There were many causes of the housing crisis that hi the US in 2007 and set off the depression that began in 2008. Many of the problems remain but the biggest question is what do we do now?
When the housing market began to decline many problems were created. Banks that held hundreds of billions in Mortgage backed securities found that what they had thought were low risk securities discovered they were taking huge losses. Home owners could not afford their mortgages anymore and the down real estate market put them “underwater”, that is, they owed more than their homes were worth. Many individuals chose to walk away from their debt to start anew while many others were foreclosed on by the banks. Banks hate foreclosures because they must recognize the loss, begin what can be expensive procedures to remove the occupant, and are stuck with property they don’t have the means to maintain and run a high risk they will be either occupied by squatters or gutted by criminals seeking a quick buck. Clearly, kicking homeowners out is undesirable for both parties. Banks then must sell the home in a declining real estate market bringing down the comps for the remaining neighbors, creating a “death spiral” that put the remaining neighbors under water.

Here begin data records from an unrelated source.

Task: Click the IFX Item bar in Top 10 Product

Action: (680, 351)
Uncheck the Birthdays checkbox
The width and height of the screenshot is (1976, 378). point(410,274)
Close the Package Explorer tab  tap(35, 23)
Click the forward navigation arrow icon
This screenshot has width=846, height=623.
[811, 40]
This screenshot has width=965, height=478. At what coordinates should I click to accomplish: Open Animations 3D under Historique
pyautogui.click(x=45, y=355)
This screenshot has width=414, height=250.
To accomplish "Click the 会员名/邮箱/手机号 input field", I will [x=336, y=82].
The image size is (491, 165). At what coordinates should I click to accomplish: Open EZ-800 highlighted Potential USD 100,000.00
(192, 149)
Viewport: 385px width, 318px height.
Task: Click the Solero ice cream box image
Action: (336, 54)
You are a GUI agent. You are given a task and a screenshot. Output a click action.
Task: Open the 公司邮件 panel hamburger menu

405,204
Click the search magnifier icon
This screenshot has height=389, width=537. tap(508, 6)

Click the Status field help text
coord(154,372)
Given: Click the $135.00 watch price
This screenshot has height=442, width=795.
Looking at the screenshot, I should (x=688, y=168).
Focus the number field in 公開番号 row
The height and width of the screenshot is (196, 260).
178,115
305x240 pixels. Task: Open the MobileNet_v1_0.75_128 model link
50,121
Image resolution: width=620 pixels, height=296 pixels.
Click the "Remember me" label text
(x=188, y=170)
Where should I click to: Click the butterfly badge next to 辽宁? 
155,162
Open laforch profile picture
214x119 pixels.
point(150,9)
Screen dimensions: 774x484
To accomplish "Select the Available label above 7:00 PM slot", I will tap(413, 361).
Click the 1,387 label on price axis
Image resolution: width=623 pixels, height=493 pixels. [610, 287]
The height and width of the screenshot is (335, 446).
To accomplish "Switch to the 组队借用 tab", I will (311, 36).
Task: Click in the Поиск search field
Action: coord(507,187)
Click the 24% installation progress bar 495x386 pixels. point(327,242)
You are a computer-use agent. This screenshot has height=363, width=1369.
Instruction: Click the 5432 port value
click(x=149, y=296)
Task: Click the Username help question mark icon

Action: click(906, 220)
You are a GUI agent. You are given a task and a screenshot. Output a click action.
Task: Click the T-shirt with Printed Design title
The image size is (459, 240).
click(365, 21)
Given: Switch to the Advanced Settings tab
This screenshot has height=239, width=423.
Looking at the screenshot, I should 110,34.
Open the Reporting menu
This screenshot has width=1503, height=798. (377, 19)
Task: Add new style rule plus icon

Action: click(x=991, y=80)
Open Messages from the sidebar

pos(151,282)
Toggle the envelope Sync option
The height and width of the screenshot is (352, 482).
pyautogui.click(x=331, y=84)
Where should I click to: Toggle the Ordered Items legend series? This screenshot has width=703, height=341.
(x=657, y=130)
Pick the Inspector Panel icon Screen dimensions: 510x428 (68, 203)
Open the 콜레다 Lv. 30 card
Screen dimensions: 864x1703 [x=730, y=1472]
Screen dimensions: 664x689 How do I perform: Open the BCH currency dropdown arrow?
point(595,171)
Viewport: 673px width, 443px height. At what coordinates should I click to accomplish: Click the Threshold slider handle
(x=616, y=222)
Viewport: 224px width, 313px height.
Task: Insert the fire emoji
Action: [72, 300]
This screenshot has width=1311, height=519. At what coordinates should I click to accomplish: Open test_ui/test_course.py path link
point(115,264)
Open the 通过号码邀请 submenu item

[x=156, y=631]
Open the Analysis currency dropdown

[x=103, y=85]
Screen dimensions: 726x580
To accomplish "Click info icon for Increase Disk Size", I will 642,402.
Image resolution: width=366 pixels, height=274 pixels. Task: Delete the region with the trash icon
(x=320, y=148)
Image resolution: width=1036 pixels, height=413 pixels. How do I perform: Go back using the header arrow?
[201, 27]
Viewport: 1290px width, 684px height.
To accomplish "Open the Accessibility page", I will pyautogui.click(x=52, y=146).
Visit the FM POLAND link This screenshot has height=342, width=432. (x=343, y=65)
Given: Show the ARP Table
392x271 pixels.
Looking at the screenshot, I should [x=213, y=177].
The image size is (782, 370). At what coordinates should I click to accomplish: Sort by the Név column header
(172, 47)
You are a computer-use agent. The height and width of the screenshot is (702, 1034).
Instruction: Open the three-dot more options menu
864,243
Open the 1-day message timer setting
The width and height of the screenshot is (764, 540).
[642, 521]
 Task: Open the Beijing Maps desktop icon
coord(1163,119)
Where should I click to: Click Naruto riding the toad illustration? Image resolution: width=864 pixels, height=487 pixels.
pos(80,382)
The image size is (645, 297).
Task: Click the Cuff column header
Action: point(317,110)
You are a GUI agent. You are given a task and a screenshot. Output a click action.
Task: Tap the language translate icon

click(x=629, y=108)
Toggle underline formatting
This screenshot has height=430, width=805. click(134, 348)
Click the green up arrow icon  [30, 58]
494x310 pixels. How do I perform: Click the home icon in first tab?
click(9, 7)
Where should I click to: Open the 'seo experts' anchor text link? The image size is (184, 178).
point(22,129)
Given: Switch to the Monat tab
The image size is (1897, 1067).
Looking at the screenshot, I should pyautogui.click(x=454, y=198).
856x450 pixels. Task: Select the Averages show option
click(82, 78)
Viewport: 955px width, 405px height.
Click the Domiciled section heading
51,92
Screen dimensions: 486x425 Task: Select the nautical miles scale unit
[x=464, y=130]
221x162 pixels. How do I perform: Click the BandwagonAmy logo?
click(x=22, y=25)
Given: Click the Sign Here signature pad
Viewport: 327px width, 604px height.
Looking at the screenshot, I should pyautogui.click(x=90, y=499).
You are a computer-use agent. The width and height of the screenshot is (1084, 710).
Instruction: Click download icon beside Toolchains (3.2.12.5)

Up to this point, banks have chosen to let many foreclosed homeowners stay in their homes paying nothing. This is known ad foreclosure stuffing. As stated above, this allows banks to put off the recognition of the loss and allows them to put off selling the home in a declining market. Whether banks foreclose or not they face a decline in revenues and accounting losses. A home owner who moves out loses their home and their families lives are put in upheaval. But for a new healthy real estate market to emerge, prices must correct and be allowed to fall to their real value. Only then will new buyers step in at the lower prices because one, homes are more affordable to young people who begin household formations and two, because people still view a home as their biggest investment and want to think the odds are in their favor their investment will increase in value rather than become a “money pit”.
Up to this point the Federal government has tried to help by easing requirements for homeowners to refinance. But this does little for people who are underwater by over one hundred thousand or more. Accounting standards were also suspended to allow banks to “mark to model” rather than “mark to market” making a joke of our accounting system which is a cornerstone of a free market since analysts rely on reasonable accounting to value companies. Meanwhile, the Federal Reserve has in both QE1 and the current QE3 bought mortgage securities to provide liquidity to banks. Certainly this is helpful to banks who get the bad debt off their balance sheet but is does little for the homeowners and worse it socializes the losses from the banks to the US taxpayer who see the value of their dollar reduced by the money printed by the Fed to buy the bank’s mortgage securities. So neither of these programs helps reset the market, rather they both stretch out the time it will take for the real estate market to find its new, lower equilibrium. Neither of these solves the documentation problem where documents on mortgages were incomplete, fraudulently signed or where documents are completely missing. This has clogged our courts with cases of homeowners suing their bank or fighting eviction and no clear indication as to who the real owners is legally.